> [Goal] Put the records below into a Markdown table with the columns Row and Line. Each nonblank line gets its own numbered row, and the pictures are left out.

> [Data to process]
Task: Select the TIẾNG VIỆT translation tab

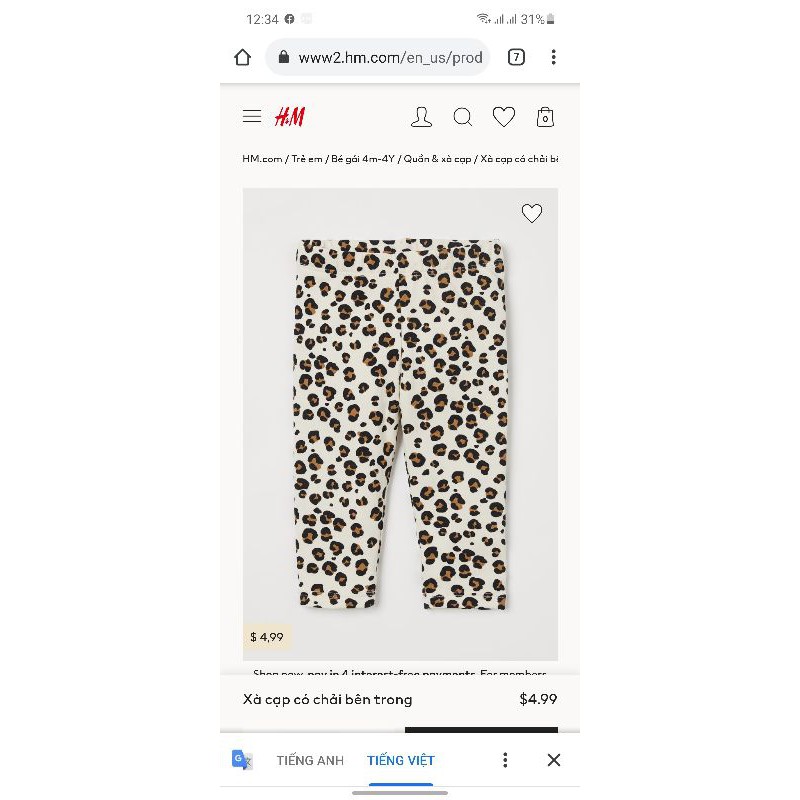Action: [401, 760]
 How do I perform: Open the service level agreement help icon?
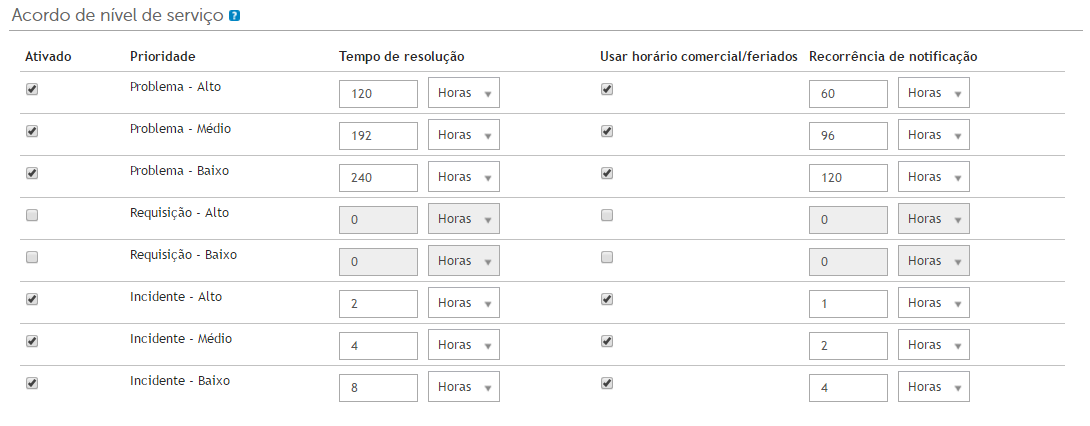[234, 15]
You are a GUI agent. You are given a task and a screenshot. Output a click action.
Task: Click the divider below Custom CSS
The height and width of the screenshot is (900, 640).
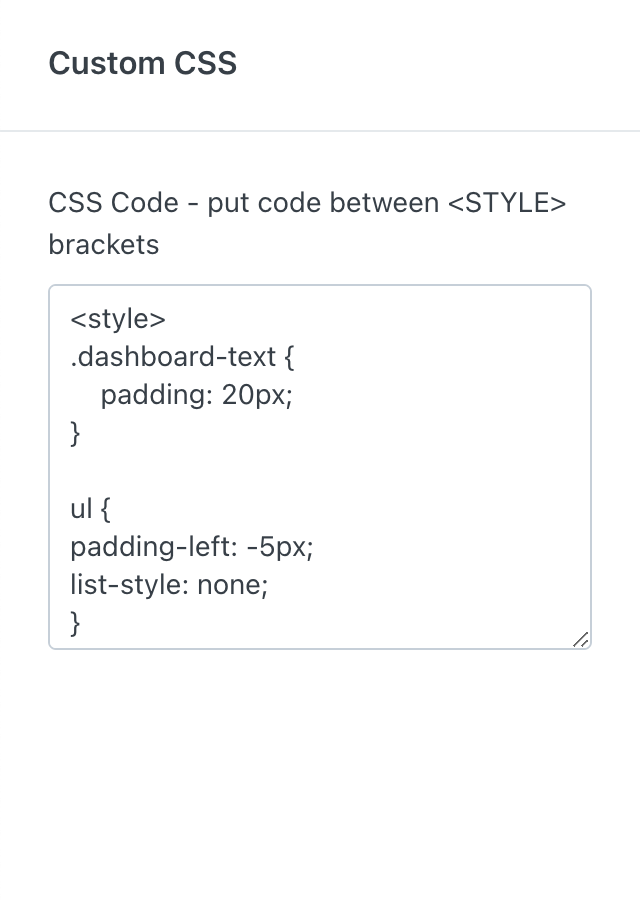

> [Answer to the exercise]
| Row | Line |
|---|---|
| 1 | Task: Select the TIẾNG VIỆT translation tab |
| 2 | Action: [401, 760] |
| 3 |  How do I perform: Open the service level agreement help icon? |
| 4 | [234, 15] |
| 5 | You are a GUI agent. You are given a task and a screenshot. Output a click action. |
| 6 | Task: Click the divider below Custom CSS |
| 7 | The height and width of the screenshot is (900, 640). |